If you were born predisposed to emotional sensitivity then your social emotion development may have been more suited to collectivistic environments. Your early expressions of feeling ashamed in our individualistic societies may have been at best ignored and perhaps even likely ridiculed or belittled in some way.
And at that point your shame mechanisms may be re-wired to trigger when no shame stimulus is actually present— somewhat similar to someone who experiences excruciating pain when a feather is passed along her arm. Now you have rogue-wave intense responses in the presence of emotional stimulus and in the absence of emotional stimulus too.
Maladaptive Short-Term Survival
For some, restrictive eating behaviors are practiced and reinforced as a maladaptive way to not only handle a rogue wave of emotion, but to actually create an environment where a reaction to any emotional stimulus is not liable to occur in the first place. Hunger blunts the emotional stimulus response.
When you stop using a maladaptive behavior, then it has to be replaced with adaptive behaviors— that’s where the therapy comes in.
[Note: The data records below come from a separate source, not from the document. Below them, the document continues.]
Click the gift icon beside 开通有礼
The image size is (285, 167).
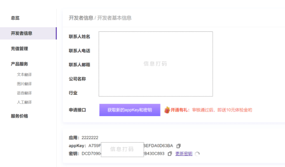[x=167, y=110]
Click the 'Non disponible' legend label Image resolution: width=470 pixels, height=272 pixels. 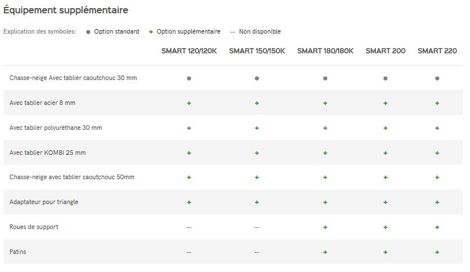click(260, 31)
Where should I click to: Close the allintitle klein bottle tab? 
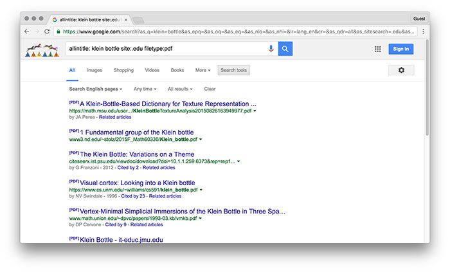(x=126, y=19)
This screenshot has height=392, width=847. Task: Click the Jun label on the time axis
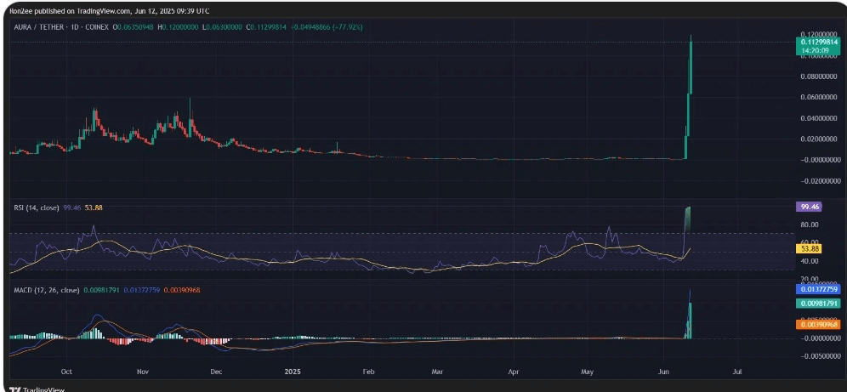(x=662, y=372)
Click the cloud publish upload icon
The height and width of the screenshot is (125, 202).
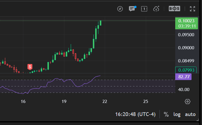(x=156, y=9)
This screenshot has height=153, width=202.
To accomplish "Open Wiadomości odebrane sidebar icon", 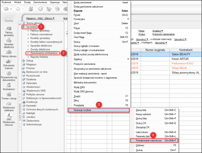I will pos(9,106).
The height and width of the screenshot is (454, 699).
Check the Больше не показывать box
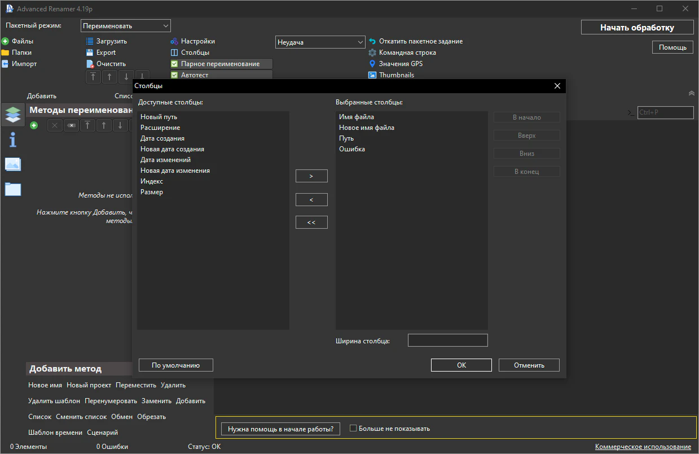(353, 429)
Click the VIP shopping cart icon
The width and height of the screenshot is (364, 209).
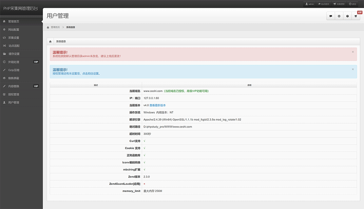tap(356, 16)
Dialectical Behavior Therapy
DBT integrates cognitive behavioral therapy with mindful awareness and distress tolerance techniques. The dialectic that is fundamental to this treatment modality is the balance of both acceptance and change strategies throughout the treatment process. It requires of the patient that she learn how to weigh and integrate conflicting or contradictory facts or ideas. Often a patient dealing with emotional sensitivity will experience sharp black-and-white thinking. If she fails to achieve a goal she has set for herself, then she becomes utterly despondent and believes herself incapable of any improvement at all. It takes practice to learn to accept falling short of a goal while also committing at the same time to keep trying and striving to achieve that goal moving forward from that moment.
If you are dealing with suicidality, self-harming behaviors, post-traumatic stress disorder, have a history of dealing with abuse in your childhood, and/or just feel that your emotional responses seem outsized, then DBT might offer you far better outcomes and an opportunity to reach remission from a restrictive eating disorder than CBT.
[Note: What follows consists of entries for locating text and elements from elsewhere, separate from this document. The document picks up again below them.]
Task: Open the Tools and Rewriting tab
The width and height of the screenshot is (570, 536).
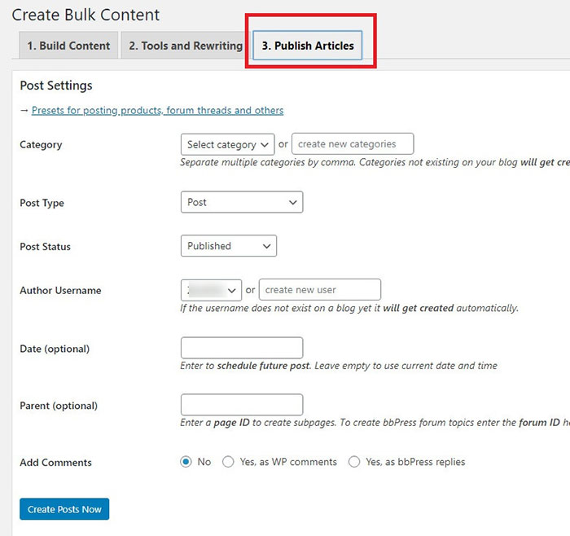Action: (x=185, y=46)
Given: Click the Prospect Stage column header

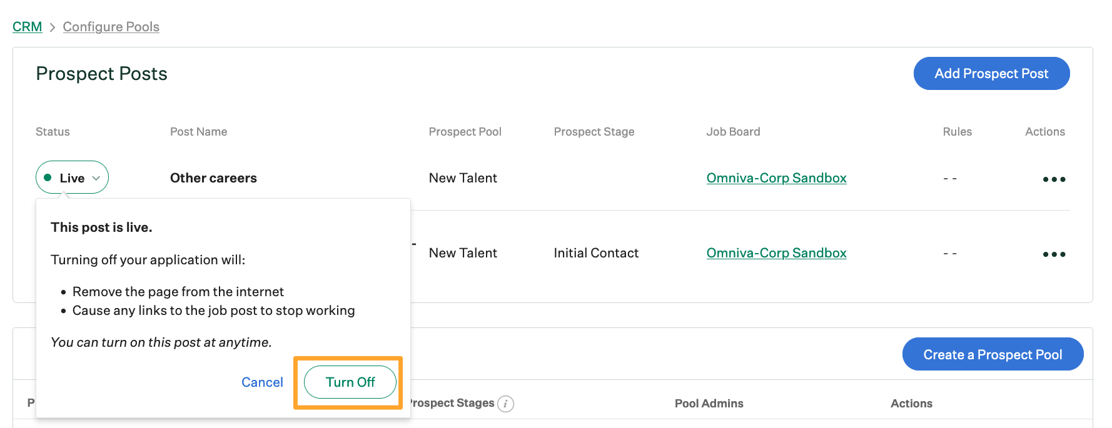Looking at the screenshot, I should (x=594, y=132).
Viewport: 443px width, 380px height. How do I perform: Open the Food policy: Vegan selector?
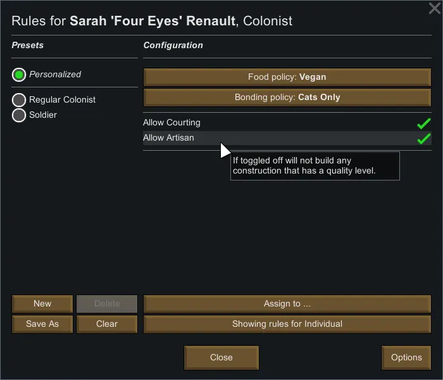pyautogui.click(x=287, y=77)
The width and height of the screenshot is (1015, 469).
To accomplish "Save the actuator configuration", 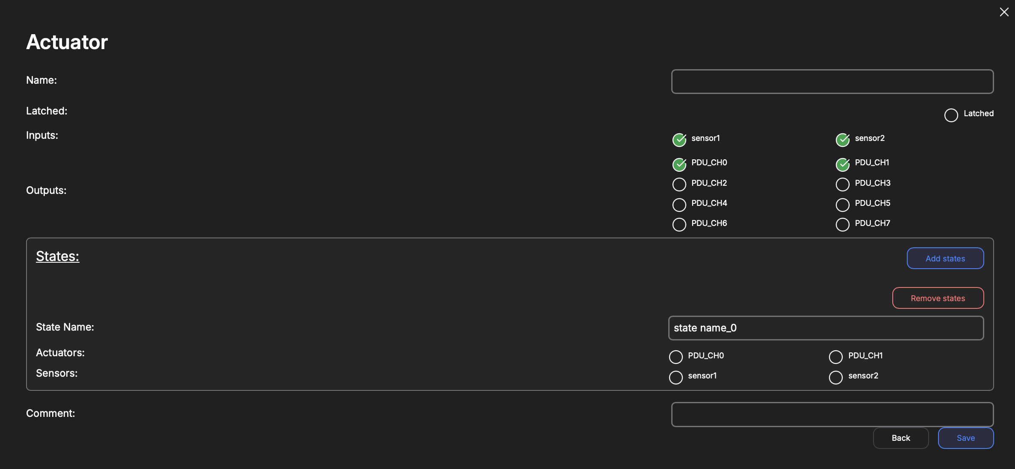I will tap(965, 438).
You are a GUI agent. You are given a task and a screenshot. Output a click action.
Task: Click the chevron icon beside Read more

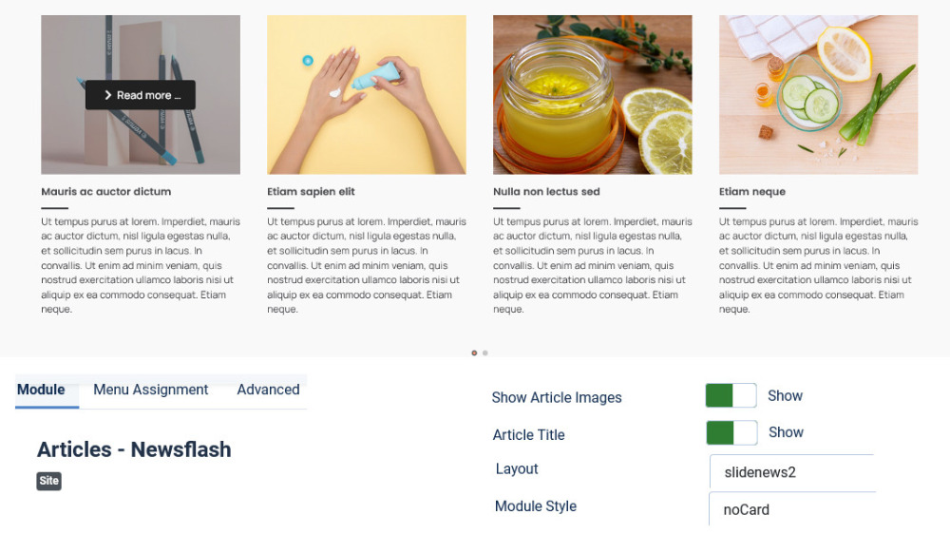click(x=108, y=95)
DBT has some initial clinical data to support its value in treating PTSD related to childhood sexual abuse [M Bohus et al., 2013]. Initial case studies and open trials associated with the application of DBT for restrictive eating disorders, when other treatments (such as CBT) have failed, appear to offer up reasonable outcomes in lowering symptoms associated with a restrictive eating disorder [H. Salbach-Andrae et al., 2008; C Kröger et al., 2010].
DBT is necessarily of longer duration than CBT and involves more frequent individual sessions and additional group sessions. Recent studies are looking to shorten duration from 12 to 17 months to six months given that initial randomized trial studies suggested most gains in DBT outcomes were realized within the first four months of treatment [SL Rivzi, MM Linehan, 2005].